Within the data that follows, set down exactly the lines from the one containing "The image size is (1119, 762)." through the one containing "You are a computer-use agent. The height", both ends included.

■ **Records contained in a dataset**:
————————
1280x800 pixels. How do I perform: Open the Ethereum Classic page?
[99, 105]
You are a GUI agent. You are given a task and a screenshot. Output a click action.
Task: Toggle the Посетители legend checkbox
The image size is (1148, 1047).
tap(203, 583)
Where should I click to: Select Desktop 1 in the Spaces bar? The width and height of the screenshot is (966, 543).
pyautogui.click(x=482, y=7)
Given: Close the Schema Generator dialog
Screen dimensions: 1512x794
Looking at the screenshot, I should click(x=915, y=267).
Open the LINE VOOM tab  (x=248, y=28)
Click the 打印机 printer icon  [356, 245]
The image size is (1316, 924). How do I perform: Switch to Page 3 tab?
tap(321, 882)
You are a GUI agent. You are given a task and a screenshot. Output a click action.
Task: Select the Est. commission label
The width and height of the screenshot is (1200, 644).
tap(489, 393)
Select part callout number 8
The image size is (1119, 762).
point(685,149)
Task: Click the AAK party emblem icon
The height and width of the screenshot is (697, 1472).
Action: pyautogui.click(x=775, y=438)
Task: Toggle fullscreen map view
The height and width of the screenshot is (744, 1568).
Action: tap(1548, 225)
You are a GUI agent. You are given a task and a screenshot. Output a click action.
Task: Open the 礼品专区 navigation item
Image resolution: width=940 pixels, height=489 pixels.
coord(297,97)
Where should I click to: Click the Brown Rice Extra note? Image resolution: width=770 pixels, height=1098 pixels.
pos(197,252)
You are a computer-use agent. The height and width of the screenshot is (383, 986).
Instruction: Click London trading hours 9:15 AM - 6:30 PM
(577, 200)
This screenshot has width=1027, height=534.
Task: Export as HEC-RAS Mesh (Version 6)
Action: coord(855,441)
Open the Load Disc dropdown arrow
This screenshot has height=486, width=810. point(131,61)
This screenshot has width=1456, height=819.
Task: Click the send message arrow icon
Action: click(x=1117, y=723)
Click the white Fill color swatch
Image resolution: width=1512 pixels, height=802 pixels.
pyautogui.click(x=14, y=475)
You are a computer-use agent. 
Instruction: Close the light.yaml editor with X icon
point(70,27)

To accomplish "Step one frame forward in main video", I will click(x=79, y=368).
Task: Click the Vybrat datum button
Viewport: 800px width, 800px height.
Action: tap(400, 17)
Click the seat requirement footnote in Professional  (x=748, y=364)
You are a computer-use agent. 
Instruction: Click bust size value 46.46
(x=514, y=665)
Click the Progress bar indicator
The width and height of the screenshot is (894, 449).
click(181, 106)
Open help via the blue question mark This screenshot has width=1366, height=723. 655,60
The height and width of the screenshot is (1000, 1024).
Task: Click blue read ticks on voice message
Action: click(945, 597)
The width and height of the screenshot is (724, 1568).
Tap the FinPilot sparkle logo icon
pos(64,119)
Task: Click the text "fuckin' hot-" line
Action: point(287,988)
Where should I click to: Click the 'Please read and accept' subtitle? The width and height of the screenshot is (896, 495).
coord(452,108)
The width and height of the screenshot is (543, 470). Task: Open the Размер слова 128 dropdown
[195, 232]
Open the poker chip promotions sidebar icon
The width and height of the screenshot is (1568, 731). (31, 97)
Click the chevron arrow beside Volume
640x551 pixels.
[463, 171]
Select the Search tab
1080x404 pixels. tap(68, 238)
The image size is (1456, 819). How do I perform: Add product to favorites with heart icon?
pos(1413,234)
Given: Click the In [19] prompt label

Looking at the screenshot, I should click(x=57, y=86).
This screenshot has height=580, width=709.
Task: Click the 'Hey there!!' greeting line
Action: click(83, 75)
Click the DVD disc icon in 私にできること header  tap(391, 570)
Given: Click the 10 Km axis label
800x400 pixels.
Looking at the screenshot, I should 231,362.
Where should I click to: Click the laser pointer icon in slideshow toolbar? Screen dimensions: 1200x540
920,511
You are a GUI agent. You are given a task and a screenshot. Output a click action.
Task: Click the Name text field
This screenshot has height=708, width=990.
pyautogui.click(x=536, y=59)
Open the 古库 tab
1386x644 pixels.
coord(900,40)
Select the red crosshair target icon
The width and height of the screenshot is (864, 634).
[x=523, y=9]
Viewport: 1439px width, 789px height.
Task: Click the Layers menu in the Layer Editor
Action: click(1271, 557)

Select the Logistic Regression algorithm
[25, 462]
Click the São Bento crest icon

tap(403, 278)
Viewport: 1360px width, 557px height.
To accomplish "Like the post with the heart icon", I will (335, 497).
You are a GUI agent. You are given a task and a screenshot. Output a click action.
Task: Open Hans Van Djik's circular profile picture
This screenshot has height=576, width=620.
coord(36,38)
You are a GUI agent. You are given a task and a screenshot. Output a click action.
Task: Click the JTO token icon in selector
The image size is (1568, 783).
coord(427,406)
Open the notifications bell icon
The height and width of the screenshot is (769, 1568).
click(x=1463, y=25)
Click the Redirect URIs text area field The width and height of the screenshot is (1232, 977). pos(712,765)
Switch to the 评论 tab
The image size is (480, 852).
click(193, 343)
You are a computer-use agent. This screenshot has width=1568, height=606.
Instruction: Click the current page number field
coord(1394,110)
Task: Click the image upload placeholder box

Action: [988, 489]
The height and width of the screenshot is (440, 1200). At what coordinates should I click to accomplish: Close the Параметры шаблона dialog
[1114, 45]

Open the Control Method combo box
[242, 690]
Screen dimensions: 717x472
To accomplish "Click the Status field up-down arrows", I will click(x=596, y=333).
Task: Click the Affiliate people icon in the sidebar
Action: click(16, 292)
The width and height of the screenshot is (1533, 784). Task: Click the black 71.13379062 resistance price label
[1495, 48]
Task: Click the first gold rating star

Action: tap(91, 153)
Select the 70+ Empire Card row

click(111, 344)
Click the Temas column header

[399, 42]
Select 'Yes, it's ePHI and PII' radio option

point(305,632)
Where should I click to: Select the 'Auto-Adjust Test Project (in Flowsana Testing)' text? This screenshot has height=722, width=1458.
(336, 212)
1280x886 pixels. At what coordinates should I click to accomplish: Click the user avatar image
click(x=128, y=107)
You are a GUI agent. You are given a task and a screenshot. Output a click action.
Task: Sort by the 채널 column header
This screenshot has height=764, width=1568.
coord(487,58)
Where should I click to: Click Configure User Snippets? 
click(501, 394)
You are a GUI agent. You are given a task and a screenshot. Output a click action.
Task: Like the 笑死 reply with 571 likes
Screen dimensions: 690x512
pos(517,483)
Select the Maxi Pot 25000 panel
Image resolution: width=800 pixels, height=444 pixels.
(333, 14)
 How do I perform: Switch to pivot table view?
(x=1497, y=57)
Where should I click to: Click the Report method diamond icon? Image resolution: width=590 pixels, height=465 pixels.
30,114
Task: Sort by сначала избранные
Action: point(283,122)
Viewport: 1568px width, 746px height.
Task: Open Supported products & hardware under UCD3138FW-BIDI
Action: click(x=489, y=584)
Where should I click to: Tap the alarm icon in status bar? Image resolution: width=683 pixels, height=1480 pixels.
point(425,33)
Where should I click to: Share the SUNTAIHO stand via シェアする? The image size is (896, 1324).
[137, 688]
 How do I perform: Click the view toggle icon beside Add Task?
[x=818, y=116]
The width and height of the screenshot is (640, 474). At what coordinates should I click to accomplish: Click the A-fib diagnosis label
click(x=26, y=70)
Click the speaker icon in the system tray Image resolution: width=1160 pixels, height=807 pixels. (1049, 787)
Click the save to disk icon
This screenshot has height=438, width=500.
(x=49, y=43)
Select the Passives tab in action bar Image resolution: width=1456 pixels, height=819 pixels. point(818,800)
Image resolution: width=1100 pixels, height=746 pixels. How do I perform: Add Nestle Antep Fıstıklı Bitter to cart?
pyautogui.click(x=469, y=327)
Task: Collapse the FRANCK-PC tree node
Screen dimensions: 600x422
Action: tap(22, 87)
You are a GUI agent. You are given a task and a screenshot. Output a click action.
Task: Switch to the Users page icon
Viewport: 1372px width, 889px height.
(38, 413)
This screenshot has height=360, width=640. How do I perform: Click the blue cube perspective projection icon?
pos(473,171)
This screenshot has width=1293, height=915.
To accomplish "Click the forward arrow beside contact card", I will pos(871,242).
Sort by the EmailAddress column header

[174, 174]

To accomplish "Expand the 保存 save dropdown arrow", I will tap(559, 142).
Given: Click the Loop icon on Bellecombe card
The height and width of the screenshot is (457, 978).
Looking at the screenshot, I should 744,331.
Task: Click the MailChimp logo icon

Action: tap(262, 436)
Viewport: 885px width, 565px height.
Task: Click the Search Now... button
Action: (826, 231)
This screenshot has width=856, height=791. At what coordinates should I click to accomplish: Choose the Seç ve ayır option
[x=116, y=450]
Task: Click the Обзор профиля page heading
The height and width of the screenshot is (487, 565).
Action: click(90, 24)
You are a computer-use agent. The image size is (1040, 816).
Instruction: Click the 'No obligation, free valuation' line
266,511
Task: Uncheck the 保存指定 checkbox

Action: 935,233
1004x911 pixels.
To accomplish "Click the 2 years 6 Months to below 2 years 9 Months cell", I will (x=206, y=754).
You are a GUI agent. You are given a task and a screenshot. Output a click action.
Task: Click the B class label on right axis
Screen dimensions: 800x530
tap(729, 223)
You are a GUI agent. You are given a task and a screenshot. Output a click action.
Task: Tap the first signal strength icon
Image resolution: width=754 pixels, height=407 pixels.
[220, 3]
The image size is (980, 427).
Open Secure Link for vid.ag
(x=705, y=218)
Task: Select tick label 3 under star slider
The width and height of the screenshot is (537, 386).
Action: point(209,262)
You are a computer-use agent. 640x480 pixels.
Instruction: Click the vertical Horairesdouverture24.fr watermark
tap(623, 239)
————————
■ **SOLVED PROBLEM**:
The image size is (1119, 762).
point(685,149)
Task: Click the AAK party emblem icon
The height and width of the screenshot is (697, 1472).
Action: pyautogui.click(x=775, y=438)
Task: Toggle fullscreen map view
The height and width of the screenshot is (744, 1568).
Action: tap(1548, 225)
You are a GUI agent. You are given a task and a screenshot. Output a click action.
Task: Open the 礼品专区 navigation item
Image resolution: width=940 pixels, height=489 pixels.
coord(297,97)
Where should I click to: Click the Brown Rice Extra note? Image resolution: width=770 pixels, height=1098 pixels.
pos(197,252)
You are a computer-use agent. The height and width of the screenshot is (383, 986).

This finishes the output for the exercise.